SECTION 3. Written notices of the Corporation shall be delivered by the Secretary to the members of the Corporation at least ten days before the date of the meetings and addressed to his last known post office address or electronic mail address, as preferred and requested by the individual member, as the same appears upon the books of the Secretary.
SECTION 4. Five members shall constitute a quorum, at least three of whom shall be alumni members, of which 2 must be directors.
SECTION 5. At meetings of the Corporation, the order of business shall be as follows:
1. Reports of officers
2. Reports of committees
3. Unfinished business
4. New business
5. Election of Directors (at annual meetings).
SECTION 6. Meetings of the Corporation and meetings of the Directors may be held remotely using readily accessible means such as through emails, conference calls, webcasts, at the discretion of the President.
ARTICLE V DIRECTORS
SECTION 1. The number of Directors shall be thirteen, three of whom shall be undergraduate members; the rest shall be alumni members. The Chapter President, Chapter Treasurer, and Chapter Alumni Director of the active chapter shall automatically be named as Directors and their terms of office shall run concurrently with the active chapter's elections. The Grand Chapter Advisor shall automatically be named a Director and his term of office shall run concurrently with his official appointment. The business of the Corporation shall be carried on by the Directors, subject to these By-Laws and the supervision of the Board of Directors of Alpha Sigma Phi Fraternity. Two directors shall constitute a quorum, at least two of whom shall be alumni members.
SECTION 2. The Directors, except for the Chapter President, Chapter Treasurer, and Chapter Alumni Director of the active chapter and Grand Chapter Advisor, shall be elected at the annual meeting and shall hold office until their successors have been elected, or upon resignation. Each member of the Corporation present and voting shall be entitled to one vote for each Director's position to be filled, and the votes shall be cumulative. In case of a tie vote to elect a Director, the then-acting President shall decide the Director from those with a tie vote. Directors shall hold office for three year terms on a rotating schedule. In case of a vacancy, the Directors may, but are not required to, fill such vacancy for the remainder of the term.
SECTION 3. Meetings of the Directors shall be held at least twice during the academic year, one of which shall directly follow the annual meeting. Special meetings shall be held at the written request of any Director filed with the Secretary or President.
SECTION 4. The Secretary or President shall give notice of all meetings of the Directors by mailing notice thereof addressed to each Director at his last known post office address, or electronic mail address, as preferred and requested by the individual Director, not less than two days before such meetings. The notice shall state the object of the meeting, and no business shall be transacted thereafter except such as is stated in the call for the meeting.

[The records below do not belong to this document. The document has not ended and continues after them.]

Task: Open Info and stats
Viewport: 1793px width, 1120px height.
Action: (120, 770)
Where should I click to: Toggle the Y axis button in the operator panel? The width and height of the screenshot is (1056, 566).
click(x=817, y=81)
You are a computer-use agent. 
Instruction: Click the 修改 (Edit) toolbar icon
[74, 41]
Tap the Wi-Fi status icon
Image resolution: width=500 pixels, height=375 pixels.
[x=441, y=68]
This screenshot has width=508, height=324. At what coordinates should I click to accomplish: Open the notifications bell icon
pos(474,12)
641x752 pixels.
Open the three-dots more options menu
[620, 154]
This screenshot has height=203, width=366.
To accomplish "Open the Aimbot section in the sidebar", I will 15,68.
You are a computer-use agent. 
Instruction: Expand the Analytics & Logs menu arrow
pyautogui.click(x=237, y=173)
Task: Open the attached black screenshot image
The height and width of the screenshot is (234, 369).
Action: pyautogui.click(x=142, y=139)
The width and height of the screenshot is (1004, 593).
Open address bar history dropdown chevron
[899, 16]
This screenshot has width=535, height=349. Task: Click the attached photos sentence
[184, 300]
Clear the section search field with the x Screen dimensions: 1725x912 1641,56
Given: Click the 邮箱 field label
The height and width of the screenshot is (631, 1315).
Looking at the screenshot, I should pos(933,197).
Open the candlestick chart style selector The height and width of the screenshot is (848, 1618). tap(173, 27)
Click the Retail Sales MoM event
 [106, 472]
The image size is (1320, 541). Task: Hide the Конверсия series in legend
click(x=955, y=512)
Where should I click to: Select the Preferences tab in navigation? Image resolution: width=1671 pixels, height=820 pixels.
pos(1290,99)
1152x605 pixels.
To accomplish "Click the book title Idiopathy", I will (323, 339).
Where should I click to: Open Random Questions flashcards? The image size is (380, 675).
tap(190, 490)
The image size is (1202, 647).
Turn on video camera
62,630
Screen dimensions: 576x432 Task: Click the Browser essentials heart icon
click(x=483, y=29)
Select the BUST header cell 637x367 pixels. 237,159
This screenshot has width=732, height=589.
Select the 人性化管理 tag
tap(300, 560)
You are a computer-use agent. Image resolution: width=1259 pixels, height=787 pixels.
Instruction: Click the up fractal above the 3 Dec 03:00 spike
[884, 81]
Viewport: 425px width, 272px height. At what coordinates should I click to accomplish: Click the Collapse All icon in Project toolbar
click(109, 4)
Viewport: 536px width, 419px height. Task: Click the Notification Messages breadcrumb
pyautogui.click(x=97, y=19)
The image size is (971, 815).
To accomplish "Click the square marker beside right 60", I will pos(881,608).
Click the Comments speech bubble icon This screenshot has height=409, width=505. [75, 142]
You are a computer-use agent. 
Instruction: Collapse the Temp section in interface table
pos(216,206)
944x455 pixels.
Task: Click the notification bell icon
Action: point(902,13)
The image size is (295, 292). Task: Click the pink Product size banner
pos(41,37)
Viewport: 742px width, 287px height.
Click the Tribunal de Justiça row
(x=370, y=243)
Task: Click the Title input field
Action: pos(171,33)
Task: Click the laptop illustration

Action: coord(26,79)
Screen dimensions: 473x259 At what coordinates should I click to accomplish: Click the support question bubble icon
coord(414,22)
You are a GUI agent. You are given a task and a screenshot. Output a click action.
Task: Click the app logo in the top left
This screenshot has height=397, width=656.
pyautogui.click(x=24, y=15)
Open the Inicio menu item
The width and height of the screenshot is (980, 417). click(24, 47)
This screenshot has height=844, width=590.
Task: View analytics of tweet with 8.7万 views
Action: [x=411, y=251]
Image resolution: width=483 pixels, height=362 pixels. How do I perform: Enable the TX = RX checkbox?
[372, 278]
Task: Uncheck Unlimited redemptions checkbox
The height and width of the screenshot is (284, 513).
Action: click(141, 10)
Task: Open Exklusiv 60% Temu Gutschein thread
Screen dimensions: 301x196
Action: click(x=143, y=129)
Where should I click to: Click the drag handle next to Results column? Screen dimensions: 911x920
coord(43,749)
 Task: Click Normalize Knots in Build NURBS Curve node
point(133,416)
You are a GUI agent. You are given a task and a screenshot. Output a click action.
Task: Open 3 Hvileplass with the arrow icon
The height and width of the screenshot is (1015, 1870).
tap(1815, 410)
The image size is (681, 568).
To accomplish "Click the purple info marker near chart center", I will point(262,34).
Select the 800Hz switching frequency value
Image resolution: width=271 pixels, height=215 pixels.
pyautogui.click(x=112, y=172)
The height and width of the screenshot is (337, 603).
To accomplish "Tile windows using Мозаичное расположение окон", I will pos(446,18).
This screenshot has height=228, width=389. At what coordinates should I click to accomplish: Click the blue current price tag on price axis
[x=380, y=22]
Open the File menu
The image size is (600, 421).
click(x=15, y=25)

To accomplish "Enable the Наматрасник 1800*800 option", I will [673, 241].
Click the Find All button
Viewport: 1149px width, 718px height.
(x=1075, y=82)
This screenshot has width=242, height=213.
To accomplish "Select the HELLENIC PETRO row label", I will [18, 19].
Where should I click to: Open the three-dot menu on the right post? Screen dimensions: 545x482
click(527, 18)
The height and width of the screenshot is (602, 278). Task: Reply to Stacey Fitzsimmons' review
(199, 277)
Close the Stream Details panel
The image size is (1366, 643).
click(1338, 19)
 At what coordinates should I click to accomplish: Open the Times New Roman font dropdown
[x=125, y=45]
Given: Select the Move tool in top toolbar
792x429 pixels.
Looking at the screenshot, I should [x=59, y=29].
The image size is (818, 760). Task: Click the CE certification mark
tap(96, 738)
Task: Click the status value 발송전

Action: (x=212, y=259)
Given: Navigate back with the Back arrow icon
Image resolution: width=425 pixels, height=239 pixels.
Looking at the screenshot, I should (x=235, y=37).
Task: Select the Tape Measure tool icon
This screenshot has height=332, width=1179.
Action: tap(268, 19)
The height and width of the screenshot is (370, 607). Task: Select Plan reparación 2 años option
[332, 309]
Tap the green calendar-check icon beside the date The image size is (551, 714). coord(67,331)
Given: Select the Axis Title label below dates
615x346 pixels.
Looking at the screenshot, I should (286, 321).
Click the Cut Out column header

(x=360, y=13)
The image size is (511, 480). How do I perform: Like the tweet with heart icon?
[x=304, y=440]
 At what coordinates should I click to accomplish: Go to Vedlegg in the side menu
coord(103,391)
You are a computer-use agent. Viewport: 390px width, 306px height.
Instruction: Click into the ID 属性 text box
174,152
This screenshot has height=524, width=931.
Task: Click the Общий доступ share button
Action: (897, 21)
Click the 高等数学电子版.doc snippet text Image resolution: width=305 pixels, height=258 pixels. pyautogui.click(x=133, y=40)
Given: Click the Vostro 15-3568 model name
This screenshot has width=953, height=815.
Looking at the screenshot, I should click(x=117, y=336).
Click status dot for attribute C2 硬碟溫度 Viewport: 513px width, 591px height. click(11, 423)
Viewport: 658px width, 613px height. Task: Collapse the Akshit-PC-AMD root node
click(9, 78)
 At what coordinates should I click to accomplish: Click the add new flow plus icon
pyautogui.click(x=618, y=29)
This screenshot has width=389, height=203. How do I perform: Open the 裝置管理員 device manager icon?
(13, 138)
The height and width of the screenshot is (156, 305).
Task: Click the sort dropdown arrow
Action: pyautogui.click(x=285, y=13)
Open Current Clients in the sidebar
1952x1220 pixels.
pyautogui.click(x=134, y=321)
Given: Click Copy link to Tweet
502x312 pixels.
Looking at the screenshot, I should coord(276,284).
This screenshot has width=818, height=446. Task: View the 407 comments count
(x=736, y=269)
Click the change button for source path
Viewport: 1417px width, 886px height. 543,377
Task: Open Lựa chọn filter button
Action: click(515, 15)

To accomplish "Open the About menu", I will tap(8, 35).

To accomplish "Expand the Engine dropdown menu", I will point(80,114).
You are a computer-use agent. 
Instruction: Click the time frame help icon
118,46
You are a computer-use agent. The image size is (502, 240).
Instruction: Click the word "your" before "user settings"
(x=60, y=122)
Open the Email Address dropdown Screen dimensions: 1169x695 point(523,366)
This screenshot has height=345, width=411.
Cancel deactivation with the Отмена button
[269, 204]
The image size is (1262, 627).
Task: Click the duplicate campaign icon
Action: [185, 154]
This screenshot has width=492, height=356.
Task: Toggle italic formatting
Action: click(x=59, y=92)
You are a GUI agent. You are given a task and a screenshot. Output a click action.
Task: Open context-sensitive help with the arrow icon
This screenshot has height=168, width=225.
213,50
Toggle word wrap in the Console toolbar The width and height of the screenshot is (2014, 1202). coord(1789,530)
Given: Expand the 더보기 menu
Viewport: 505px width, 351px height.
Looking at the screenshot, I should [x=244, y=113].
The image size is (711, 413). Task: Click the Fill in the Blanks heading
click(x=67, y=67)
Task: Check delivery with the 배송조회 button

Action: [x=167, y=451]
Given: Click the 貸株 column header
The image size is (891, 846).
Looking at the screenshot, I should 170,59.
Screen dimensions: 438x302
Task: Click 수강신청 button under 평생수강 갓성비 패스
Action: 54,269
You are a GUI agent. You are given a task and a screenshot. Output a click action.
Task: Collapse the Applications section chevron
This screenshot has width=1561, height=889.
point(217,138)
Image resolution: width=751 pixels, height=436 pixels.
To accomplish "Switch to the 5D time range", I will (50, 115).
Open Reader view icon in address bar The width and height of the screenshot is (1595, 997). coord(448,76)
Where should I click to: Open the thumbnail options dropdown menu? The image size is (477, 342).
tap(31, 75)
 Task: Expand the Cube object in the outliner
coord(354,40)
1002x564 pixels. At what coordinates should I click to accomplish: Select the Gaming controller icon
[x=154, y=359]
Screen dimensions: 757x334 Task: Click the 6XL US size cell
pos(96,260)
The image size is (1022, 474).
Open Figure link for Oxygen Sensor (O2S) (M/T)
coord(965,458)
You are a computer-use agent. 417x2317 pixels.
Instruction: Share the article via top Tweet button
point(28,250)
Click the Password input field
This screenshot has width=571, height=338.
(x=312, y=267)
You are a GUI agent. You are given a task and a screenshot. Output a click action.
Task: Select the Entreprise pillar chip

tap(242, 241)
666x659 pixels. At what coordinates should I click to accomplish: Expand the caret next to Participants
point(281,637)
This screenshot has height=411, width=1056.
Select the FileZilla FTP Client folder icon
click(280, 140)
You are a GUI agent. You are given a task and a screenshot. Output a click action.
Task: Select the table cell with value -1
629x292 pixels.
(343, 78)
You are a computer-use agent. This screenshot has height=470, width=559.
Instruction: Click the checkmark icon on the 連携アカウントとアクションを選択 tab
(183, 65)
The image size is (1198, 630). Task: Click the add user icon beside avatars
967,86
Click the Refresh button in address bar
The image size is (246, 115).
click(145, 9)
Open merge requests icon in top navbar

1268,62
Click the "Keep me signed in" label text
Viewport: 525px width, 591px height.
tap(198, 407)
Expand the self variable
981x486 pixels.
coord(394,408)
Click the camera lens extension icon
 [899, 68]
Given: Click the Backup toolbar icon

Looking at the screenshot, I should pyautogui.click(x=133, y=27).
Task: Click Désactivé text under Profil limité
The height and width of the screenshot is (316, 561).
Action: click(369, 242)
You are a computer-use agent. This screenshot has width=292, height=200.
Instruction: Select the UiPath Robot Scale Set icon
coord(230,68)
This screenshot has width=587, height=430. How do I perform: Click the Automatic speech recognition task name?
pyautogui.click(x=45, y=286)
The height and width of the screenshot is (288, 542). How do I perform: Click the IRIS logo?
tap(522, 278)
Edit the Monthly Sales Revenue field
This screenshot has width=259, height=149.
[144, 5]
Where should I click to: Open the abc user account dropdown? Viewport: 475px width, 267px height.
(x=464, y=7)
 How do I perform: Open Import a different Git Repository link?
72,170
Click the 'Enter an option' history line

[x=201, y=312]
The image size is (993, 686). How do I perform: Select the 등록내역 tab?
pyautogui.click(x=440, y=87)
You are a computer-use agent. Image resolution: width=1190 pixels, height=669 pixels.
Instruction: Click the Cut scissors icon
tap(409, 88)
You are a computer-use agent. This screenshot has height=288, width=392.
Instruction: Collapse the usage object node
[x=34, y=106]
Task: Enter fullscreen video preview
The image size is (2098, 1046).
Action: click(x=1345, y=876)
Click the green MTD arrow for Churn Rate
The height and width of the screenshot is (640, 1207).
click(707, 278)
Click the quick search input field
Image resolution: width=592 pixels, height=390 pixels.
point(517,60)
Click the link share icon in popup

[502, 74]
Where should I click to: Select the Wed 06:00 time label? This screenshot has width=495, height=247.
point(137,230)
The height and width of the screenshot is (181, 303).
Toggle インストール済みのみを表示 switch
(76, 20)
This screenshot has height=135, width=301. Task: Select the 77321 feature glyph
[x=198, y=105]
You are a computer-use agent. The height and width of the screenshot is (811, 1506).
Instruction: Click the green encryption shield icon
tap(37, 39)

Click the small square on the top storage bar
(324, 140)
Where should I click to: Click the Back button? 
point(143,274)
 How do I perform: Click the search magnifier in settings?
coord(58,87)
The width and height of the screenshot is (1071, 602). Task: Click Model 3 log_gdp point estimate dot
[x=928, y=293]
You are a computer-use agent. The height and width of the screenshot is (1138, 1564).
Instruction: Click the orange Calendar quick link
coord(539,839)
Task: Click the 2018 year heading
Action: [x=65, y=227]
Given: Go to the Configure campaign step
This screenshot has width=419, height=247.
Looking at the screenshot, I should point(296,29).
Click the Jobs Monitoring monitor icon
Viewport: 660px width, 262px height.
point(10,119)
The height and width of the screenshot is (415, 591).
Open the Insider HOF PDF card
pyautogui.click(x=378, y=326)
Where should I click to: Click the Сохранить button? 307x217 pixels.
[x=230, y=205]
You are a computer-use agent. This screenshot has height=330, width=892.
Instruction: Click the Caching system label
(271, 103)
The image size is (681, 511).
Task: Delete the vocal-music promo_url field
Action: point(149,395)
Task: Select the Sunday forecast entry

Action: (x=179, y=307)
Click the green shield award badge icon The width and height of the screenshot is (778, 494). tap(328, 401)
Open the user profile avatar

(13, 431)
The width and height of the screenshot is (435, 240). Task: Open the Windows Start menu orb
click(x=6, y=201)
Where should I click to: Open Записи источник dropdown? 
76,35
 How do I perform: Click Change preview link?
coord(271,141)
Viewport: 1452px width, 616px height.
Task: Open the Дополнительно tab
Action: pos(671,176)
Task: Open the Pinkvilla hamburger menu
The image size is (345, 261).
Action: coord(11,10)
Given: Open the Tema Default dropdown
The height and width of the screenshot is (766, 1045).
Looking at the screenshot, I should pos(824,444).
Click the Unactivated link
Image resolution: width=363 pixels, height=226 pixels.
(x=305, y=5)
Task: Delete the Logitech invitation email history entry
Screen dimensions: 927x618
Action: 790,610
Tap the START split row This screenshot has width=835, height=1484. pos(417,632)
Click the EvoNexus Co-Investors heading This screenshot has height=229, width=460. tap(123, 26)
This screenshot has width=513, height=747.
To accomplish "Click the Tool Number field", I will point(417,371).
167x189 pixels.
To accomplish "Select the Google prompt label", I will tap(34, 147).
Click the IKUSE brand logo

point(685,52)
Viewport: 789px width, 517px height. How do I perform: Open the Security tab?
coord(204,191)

SECTION 5. All Directors,(alumni members and undergraduates) present at a meeting of the Directors, shall be entitled to one vote on any and all questions. A tie vote of the Directors shall defeat the motion. In case of a tie vote to elect an officer, the then-acting President shall decide the officer from those with a tie vote.
SECTION 6. Any Director can be removed by a majority vote of the Directors if he misses three meetings during his term without prior notification to the Secretary or President of his absence.
ARTICLE VI OFFICERS
SECTION 1. The Board of Directors, at a meeting to be held at the close of the annual meeting of the Corporation, shall elect from their alumni member number a President, a Vice-President, Secretary, and Treasurer. In case of a vacancy, the Directors may, but are not required to, fill such vacancy for the remainder of the term. Additionally, in case of vacancy, an alumni member Director may hold two officer positions (one as an elected position and one as an acting-position). In all cases, officers must be elected by the Directors.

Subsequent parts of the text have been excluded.